Does the console market need any more competitors? We’ve seen record sales in the game industry for titles like Halo 3 and Grand Theft Auto IV along with huge expectations for Resistance 2 and some new Sony PlayStation 3 projects. Yet, the tiny little Wii product holds best sales records around the world as the heavy hitter, Microsoft and Sony, compete for the most awesome spectacle show of graphics.
Competition is a great way to drive down costs, drive up expectations and give consumers new innovative products with better quality. Imagine if Apple got into console development and produced a new highly sexy product with the hype and consumer desire of the iPhone or iPod.
“Apple has the infrastructure in place through iTunes to create a real value proposition for those that want to extend the capability of their console beyond gaming and has the cash — about $20 billion — to not only invest in the best components on the market, but in an online gaming experience that could rival Xbox Live.” (kotaku)
Apple’s showing a huge surge in recognition and sales thanks to the iPod and growing desire for Apple hardware competing against Microsoft’s Vista operating system. As more consumers turn to Apple for their music and mobile gaming needs, Apple must see windows of exploiting the gaming market further.

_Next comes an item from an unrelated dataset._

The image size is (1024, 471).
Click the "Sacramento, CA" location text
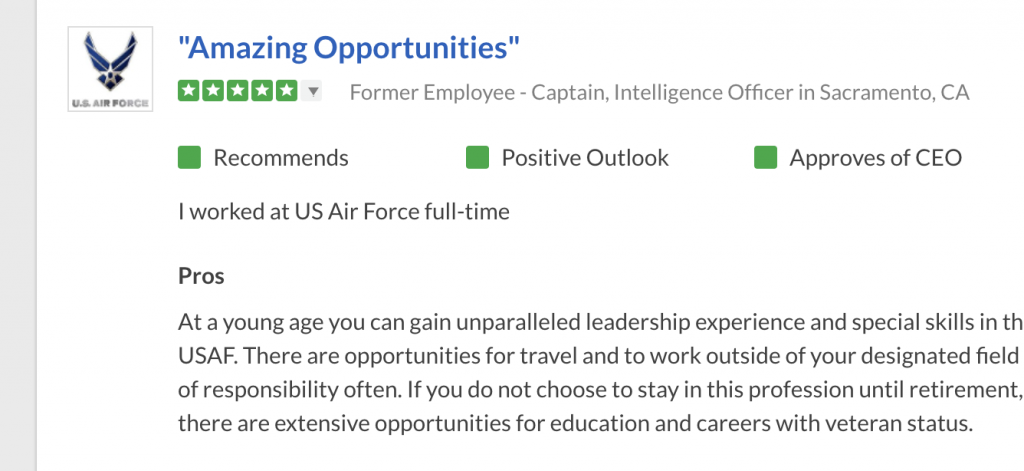click(x=894, y=93)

More importantly, nobody can pull off digital rights management (DRM) and locking consumers into a product line like Apple all while they beg for more. Consoles are little boxes of DRM waiting for happy consumers to buy into the concept all while avoiding the hacking and bittorrenting like you’ve been seeing on Spore in the last few weeks. Had Spore been released on a console this DRM fiasco would have been avoided because gamers don’t even realize (or care) that a console locks them into playing and, more importantly, buying the game for the hardware.

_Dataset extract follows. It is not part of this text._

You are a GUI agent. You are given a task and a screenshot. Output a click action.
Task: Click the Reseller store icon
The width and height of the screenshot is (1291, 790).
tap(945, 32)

Apple knows the in’s and the out’s to producing software to work with their hardware as a primary means of making fast money. While Microsoft has built the jack-of-all operating systems and struggles to make every printer, modem and mouse work perfectly with their platform, Apple only has to support a small handful of accessories for their sleek little desktop and laptop boxes (complete with OS).
Realistically, Apple could produce a game console with very little change to how they do business; a large investment, for sure, but the company has already been wiggling their way into mobile gaming on the iPod and iPhone product lines. What’s another step into greatness than jumping into a growing industry and out playing and out selling your competitors?
Apple would have to invest cash into the hardware and, most importantly, into buying game companies to produce high quality game titles like Microsoft Game Studios has done, Sony has done and Nintendo has mastered. A console produced by Apple wouldn’t have to be the best in the industry (we all know Wii has several shortcomings), they just have to build the hype and consumer loyalty as they have done with their current mobile products.
Apple’s iPod isn’t the best audio player on the market, iTunes isn’t the most robust form of music distribution and sales but both have tied together nicely and have market share in an industry with many players (including Microsoft).
Would Apple be able to pull off a console system? Although nobody is saying they will, there are always possibilities in the future.